Dom Carlos Filipe Ximenes Belo
(2011)
O assassinato ocorrido na casa do
Tenente Luiz Álvares da Silva e de outros portugueses depressa circulou e deu
lugar à reacção massiva dos militares portugueses, com uma guerra que iria
durar largos meses. Segundo Dom Ximenes Belo (2011), “a notícia do assalto ao
Comando de Same e a morte dos seis portugueses espalha-se pelas aldeias de
Same. E de Maubisse, os ecos dos trágicos acontecimentos chegam a Díli. Em
resposta aos actos de rebelião, o governador Filomeno da Câmara mobilizou
soldados, moradores e auxiliares que atacaram os redutos dos revoltosos desde
Janeiro de 1912 até Outubro do mesmo ano. O resultado dessa campanha foi a
prisão de Dom Boaventura e a sua consequente destituição no dia 26 de Outubro de
1912” .
Os relatórios da administração
colonial portuguesa referem que terão sido mortos cerca de 3500 timorenses e
aprisionados quase 13 mil, mortos 289 militares portugueses e feridos 600, mas,
algumas fontes referem que mortos timorenses poderão ter sido mais de 15 mil.
Independentemente das estatísticas, a proeza de Dom Boaventura fez dele um
herói nacional e hoje é reconhecido pelo Estado de Timor-Leste como o primeiro
líder timorense que se revoltou contra a colonização portuguesa.

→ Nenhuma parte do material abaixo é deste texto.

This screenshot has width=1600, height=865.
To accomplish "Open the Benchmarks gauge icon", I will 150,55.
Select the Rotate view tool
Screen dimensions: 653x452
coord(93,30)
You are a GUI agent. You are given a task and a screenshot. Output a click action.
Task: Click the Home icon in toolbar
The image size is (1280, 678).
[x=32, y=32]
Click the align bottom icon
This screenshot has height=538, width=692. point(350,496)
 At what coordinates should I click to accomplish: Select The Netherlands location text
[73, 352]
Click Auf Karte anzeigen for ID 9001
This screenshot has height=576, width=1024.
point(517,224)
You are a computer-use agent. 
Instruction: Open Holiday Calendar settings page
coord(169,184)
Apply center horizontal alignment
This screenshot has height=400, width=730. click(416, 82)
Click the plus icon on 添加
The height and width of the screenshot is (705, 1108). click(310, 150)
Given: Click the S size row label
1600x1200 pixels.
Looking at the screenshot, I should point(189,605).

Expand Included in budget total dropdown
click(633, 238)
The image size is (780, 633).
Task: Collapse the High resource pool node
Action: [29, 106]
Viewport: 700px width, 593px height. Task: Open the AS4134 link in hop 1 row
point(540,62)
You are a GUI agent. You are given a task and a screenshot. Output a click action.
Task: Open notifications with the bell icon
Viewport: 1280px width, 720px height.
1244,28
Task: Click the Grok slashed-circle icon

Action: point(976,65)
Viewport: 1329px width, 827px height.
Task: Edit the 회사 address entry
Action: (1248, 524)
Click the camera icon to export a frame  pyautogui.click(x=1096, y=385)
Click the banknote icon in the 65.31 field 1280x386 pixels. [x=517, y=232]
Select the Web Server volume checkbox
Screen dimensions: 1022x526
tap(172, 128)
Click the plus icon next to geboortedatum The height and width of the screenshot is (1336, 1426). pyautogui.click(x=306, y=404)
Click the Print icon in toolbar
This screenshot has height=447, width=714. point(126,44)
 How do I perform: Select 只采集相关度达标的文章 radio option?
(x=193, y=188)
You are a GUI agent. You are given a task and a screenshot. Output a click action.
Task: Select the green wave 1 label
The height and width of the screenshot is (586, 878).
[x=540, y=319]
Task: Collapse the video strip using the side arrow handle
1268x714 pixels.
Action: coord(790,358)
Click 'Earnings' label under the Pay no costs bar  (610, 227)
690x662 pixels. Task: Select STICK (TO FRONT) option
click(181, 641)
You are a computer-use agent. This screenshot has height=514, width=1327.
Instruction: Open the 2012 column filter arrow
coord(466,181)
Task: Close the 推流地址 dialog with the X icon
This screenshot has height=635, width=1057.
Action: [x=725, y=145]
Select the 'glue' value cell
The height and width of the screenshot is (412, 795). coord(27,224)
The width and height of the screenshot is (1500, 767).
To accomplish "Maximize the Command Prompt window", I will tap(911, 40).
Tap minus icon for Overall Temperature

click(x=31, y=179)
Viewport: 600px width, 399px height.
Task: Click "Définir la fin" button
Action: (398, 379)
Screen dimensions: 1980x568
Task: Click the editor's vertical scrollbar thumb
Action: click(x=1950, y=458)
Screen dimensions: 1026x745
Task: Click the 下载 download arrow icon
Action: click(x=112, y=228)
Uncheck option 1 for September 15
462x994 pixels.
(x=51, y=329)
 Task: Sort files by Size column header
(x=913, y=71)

O reconhecimento público de Dom
Boaventura
A moeda oficial de Timor-Leste, como
se sabe, é o dólar (USD). A partir de Novembro de 2003 começaram a circular no
país moedas metálicas (centavos) cunhadas para uso nacional. A moeda de 100
centavos apresenta a figura de Dom Boaventura, um reconhecimento público por
parte do Estado a esta figura histórica. Em Same, capital de Manufahi, há uma
grande estátua em homenagem a Dom Boaventura. Os livros de história mencionam
os feitos de Dom Boaventura. E a medalha mais importante de Timor-Leste inclui
também a figura do grande herói, Dom Boaventura da Costa Sottomayor.